Traditionally, systems used for the orthodontic movement of teeth consist of an archwire that is deformed and bent into a shape so as to provide a load or force on one or more orthodontic brackets attached to the patient's teeth to move the teeth in a predetermined direction. Various materials and alloys are known for use in such orthodontic archwires, as well as for the brackets themselves. These known materials include stainless steels, shape memory and/or superelastic nickel titanium alloys, ceramics, and materials with organic and metallic components, among others, all of which have vastly differing properties. The specific material selected depends on the orthodontic purpose for which the device is to be used. The most widely used materials, based on their functionality as opposed to their aesthetic properties, are metallic alloys. Within the realm of available alloys, the selection of a particular alloy for use in an orthodontic or dental treatment is influenced by a variety of factors, including: (1) the wire strength and stiffness, which determine the amount of forces available for tooth movement; (2) the working range of the wire, which determines the amount of tooth movement that can be obtained before the wire comes to rest in a deformed state; (3) the ease with which the wire can be bent and manipulated; and (4) other physical and mechanical characteristics of the wire, such as transformation temperature, etc.
In addition to the foregoing parameters, it must be borne in mind that orthodontic treatments are generally accomplished in several stages, each of which may require a different type of wire or a wire possessing different properties. In the initial stage of treatment, leveling and alignment of the teeth takes place. In this stage, highly flexible wires are required which exert low forces over long working ranges. Suitable alloys for such archwires are NiTi-based alloys. In the intermediate stage of treatment, leveling and alignment of the arches are generally completed and minor adjustments in the tooth relationships, as well as the overall arch relationship must be addressed. At this stage of treatment, wire properties and characteristics required include high stiffness, moderate working ranges, relatively easy bendability and low coefficient of friction. Beta III titanium alloys and stainless steels are frequently used. These wires, however, do not typically possess all the desired properties and characteristics, although they are currently some of the most suitable materials that are commercially available. During the final or "finishing" stage of treatment, either a soft wire is used for settling and minor adjustments of teeth, or a very stiff wire is used for locking the teeth in their intended ideal position, depending on the specific treatment. Soft stainless steel such as braided wires or very hard stainless steels or other alloys such as Co/Cr based alloys are generally used in these contexts, respectively.

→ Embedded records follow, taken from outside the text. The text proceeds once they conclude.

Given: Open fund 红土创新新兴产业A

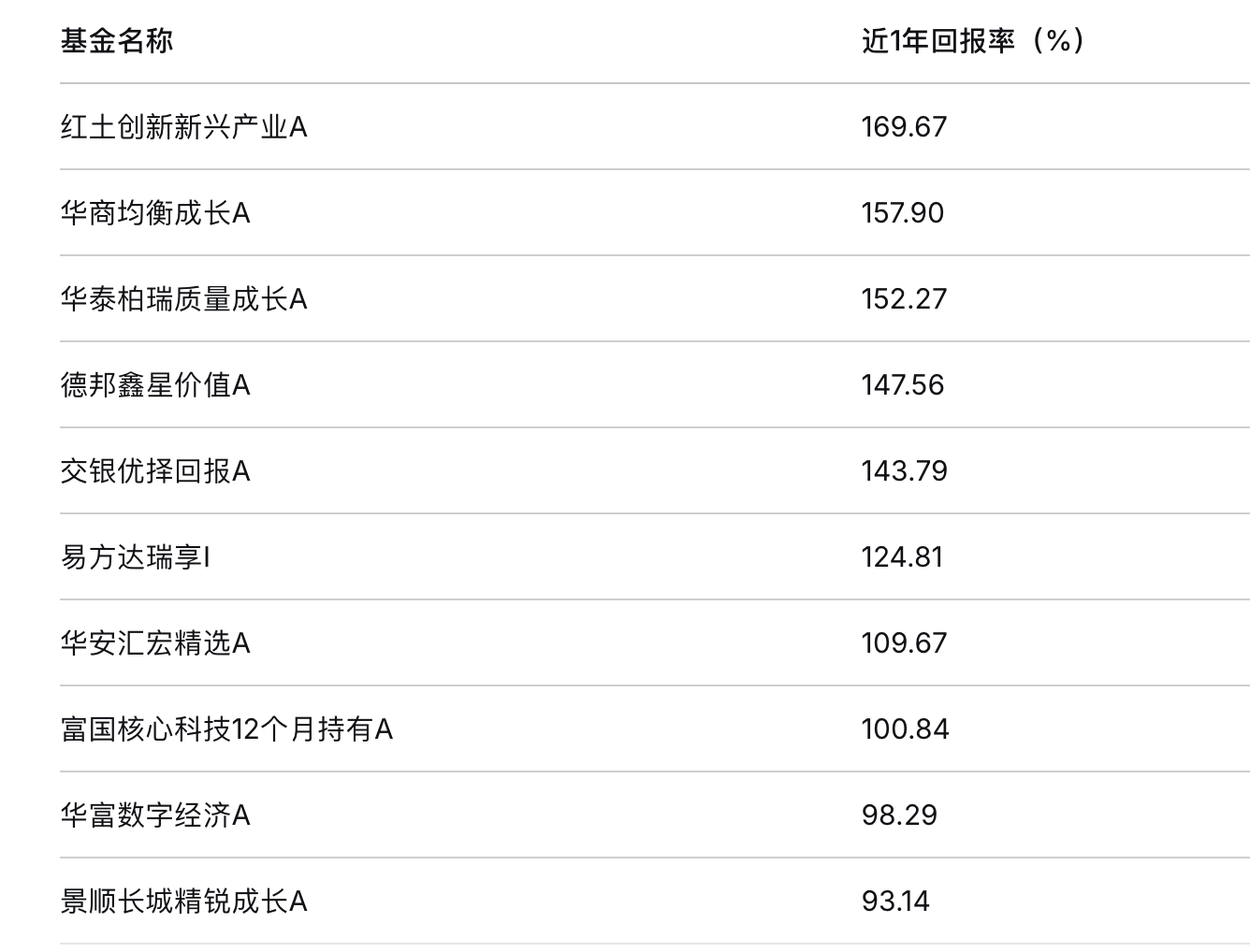Looking at the screenshot, I should pos(184,127).
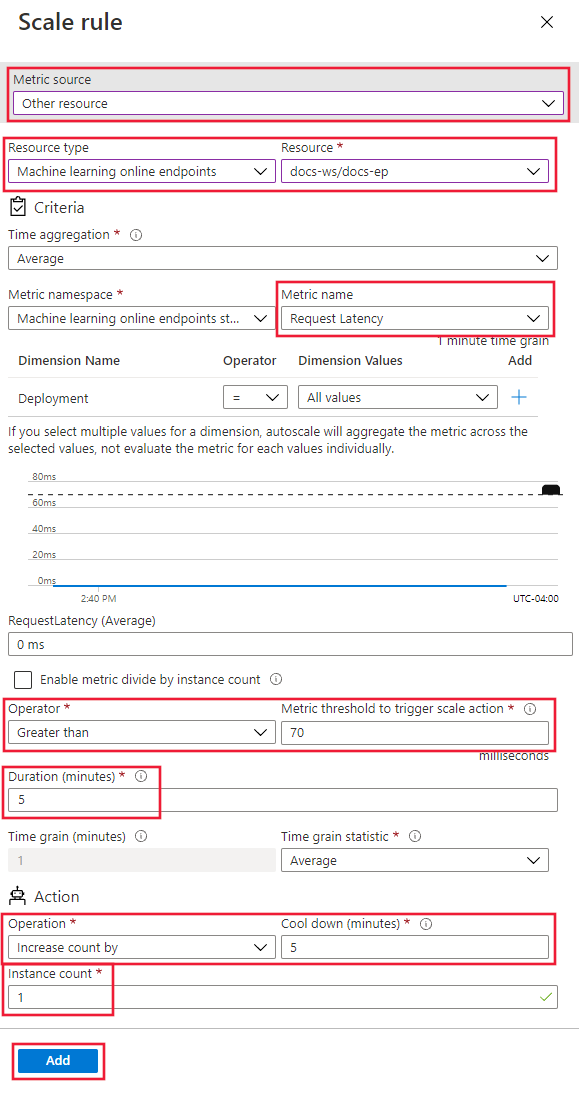Open the Time aggregation Average dropdown
This screenshot has height=1095, width=579.
[x=283, y=258]
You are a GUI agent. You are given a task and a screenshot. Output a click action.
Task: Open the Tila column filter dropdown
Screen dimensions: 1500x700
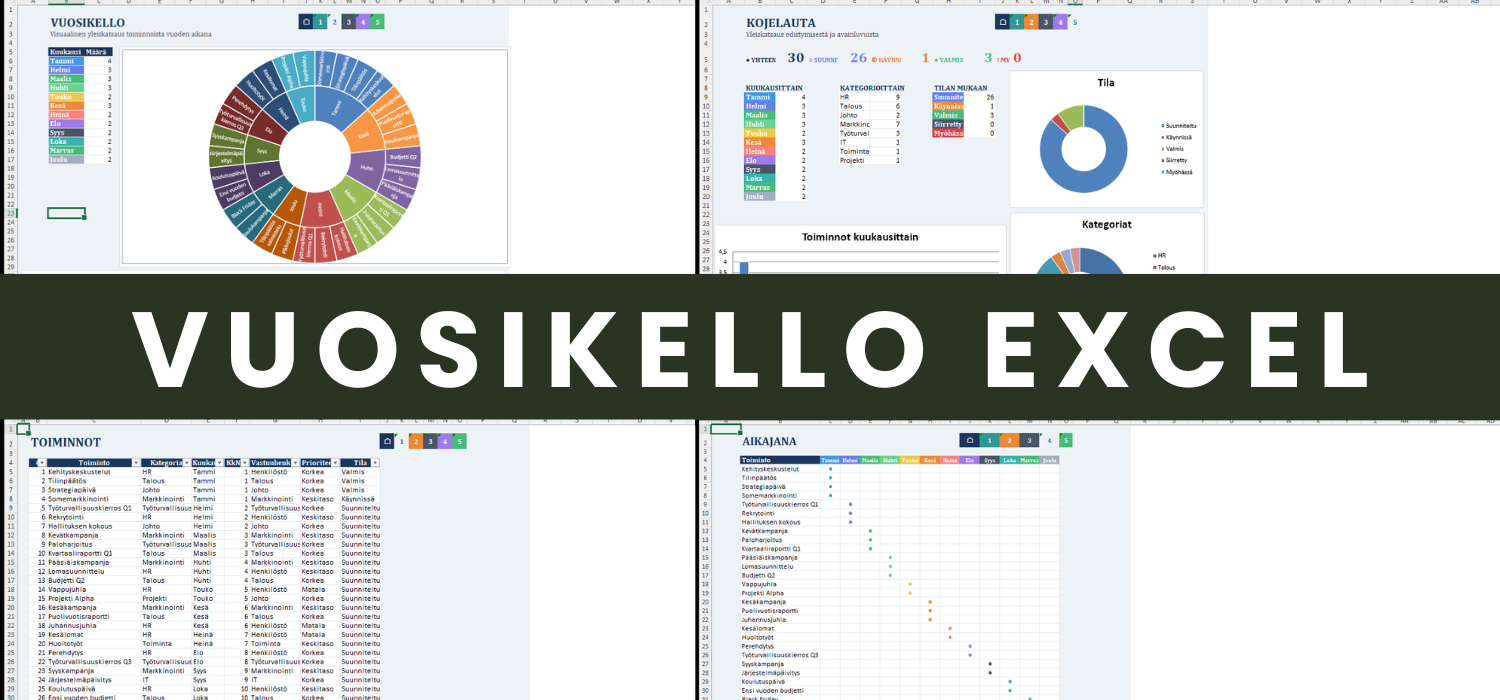point(375,463)
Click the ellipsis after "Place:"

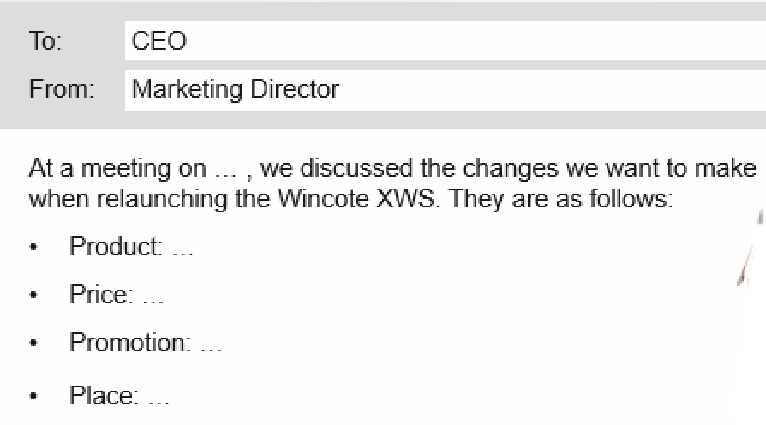pyautogui.click(x=158, y=397)
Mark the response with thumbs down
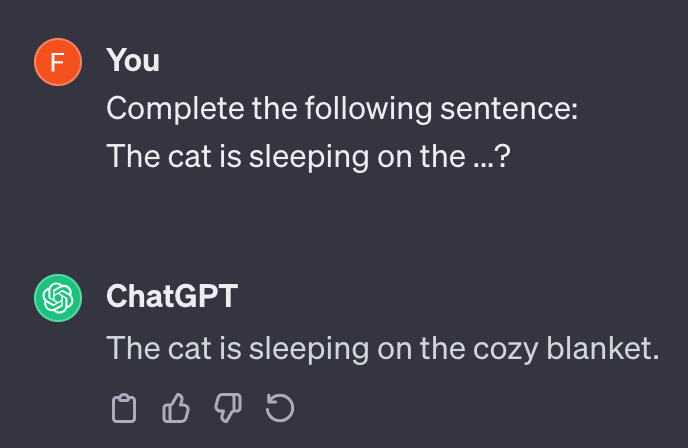Screen dimensions: 688x448 (228, 408)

Beta phase titanium alloys provide many of the desired characteristics required during the second stage of treatment, including intermediate stiffness, working range and bendability. On the other hand, NiTi based alloys exhibit an improved working range vis-a-vis beta phase titanium alloys, however, they have relatively low stiffness.
What are needed are dental and orthodontic articles, including adhesives, comprised of alloys which possesses a broad range of the properties desired in orthodontic treatments, extending through the initial, intermediate and final stages of treatment.